Sharps are items which pose a puncture or cutting hazard, such as glass, needles, and razors.  Sharps should be disposed of in approved autoclave-resistant puncture-proof containers.  Please refer to section IV of this manual for more information.

 

  1. Disposal of waste into dumpsters

Lab staff is responsible for transporting autoclaved waste to the dumpsters in a timely manner.  Waste bags should not be left sitting in the laboratory or autoclave room for more than a few hours.  If the dumpster is full, trash bags may NOT be discarded outside the dumpster. Bags must be returned to the lab and disposed of when the dumpster has been emptied. Although environmental services does a sweep of the labs, it is the lab personnel’s responsibility for ensuring their lab is tidy and organized.

Spill Response Protocol

 

The following sample protocols are provided to facilitate emergency planning.  Detailed instructions for spill response can be found on the Spill Response and Exposures page of the Biomedical Sciences Labs website.  In the event of an emergency do not hesitate to call 911 (414-229-9911 if on campus) if necessary. University Safety and Assurances Biological Safety Program is available for additional assistance and information at 414-588-4261.

Spills INSIDE Containment

 

INITIAL RESPONSE

 

·         Immediately stop all work, but leave BSC or hood blower fan on during clean-up.

 

 

 

CLEAN UP RESPONSE

·         Wear PPE (gloves, lab coat, eye protection).

·         Cover spill with disinfectant soaked paper towels and pour an appropriate disinfectant solution around spill.

·         Using paper towels and appropriate disinfectant detergent, wipe down walls, work surfaces and equipment.

·         Flood work surface and drain pan (Type II BSC) with disinfectant and let stand for at least 20 minutes.

·         Wipe up all excess disinfectant and empty drain pain into a collection vessel with disinfectant.

·         Flush drain pan with water and remove drain tube.

·         Transfer all contaminated materials into an autoclave bag.

·         Wipe down autoclave bag, disinfectant container and other contact surfaces with disinfectant.

 

 

WRAP UP

·         Remove and discard PPE (autoclave prior to disposal).

·         Wash hands with soap/antimicrobial agent and water.

·         Autoclave all contaminated materials.

·         Report incident to the PI (if not already contacted).

 

 

Use the guidelines below for response to spills of biological materials outside of the biosafety cabinet.

 

Your laboratory is equipped with a spill kit in room B76 containing necessary materials for cleaning up a spill.  Know where it is stored so that you can retrieve it quickly.  Maintain the spill kit.  Replace spill kit components as they are used to prepare for the next incident. 

 

Spills OUTSIDE Containment

 

 

 

 

IMMEDIATE RESPONSE

 

EVACUATE if necessary

·         Alert co-workers and leave lab area immediately

·         Determine if medical attention is needed (injury, direct or potential exposure). In an emergency please call the Police Department at 9911 if on a campus phone or (414) 229-9911 if using cell or off campus phone.

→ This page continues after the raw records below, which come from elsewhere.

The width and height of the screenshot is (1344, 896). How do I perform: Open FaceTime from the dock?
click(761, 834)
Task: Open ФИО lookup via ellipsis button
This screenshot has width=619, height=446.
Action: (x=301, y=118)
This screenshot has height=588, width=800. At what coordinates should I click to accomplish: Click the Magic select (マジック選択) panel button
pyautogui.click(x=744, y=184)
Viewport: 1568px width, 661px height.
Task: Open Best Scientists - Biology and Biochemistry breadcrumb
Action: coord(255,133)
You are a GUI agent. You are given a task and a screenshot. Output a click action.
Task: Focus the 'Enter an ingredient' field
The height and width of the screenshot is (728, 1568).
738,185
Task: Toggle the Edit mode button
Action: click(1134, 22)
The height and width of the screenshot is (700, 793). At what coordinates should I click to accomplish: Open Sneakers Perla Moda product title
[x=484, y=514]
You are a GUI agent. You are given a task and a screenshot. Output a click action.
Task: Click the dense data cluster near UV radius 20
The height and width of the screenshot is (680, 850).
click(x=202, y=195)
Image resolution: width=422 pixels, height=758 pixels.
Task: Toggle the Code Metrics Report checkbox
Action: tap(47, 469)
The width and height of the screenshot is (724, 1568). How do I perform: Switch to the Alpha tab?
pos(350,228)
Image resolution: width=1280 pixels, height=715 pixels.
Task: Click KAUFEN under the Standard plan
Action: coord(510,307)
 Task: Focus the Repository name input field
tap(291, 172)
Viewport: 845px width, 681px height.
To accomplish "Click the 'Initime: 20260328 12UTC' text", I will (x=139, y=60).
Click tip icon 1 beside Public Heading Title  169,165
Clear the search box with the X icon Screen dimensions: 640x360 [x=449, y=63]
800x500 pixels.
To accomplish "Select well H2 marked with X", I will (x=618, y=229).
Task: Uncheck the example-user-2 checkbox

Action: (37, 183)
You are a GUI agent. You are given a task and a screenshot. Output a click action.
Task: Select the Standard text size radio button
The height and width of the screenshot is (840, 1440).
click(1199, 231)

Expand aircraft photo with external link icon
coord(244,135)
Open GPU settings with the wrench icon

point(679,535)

·         Close door and post lab with Do Not Enter sign.

·         Remove and put contaminated garments into a container for autoclaving.

·         Wash hands/face with soap/antimicrobial agent.

 

 

 

CLEAN UP

 

·         Wait at least 30 minutes before re-entry to allow aerosols to dissipate.

·         Wear PPE upon re-entry (disposable gown, mask/eye protection, double gloves).

·         Cover spill with disinfectant soaked paper towels.

·         Pour an appropriate disinfectant solution around spill (1:10 dilution of bleach). Take care not to create aerosols while pouring. Let stand for at least 20 minutes.

·         Use tools (tongs, broom & dustpan) rather than hands to pick up sharps and broken glass, and contaminated materials whenever possible.

·         Transfer all contaminated materials into an autoclave bag.

·         Wipe down entire area with disinfectant (including autoclave bags, disinfectant container and other contact surfaces).

 

WRAP UP

·         Remove and discard PPE (autoclave prior to disposal).

·         Shower or wash hands with soap/antimicrobial agent and water.

·         Autoclave all contaminated materials.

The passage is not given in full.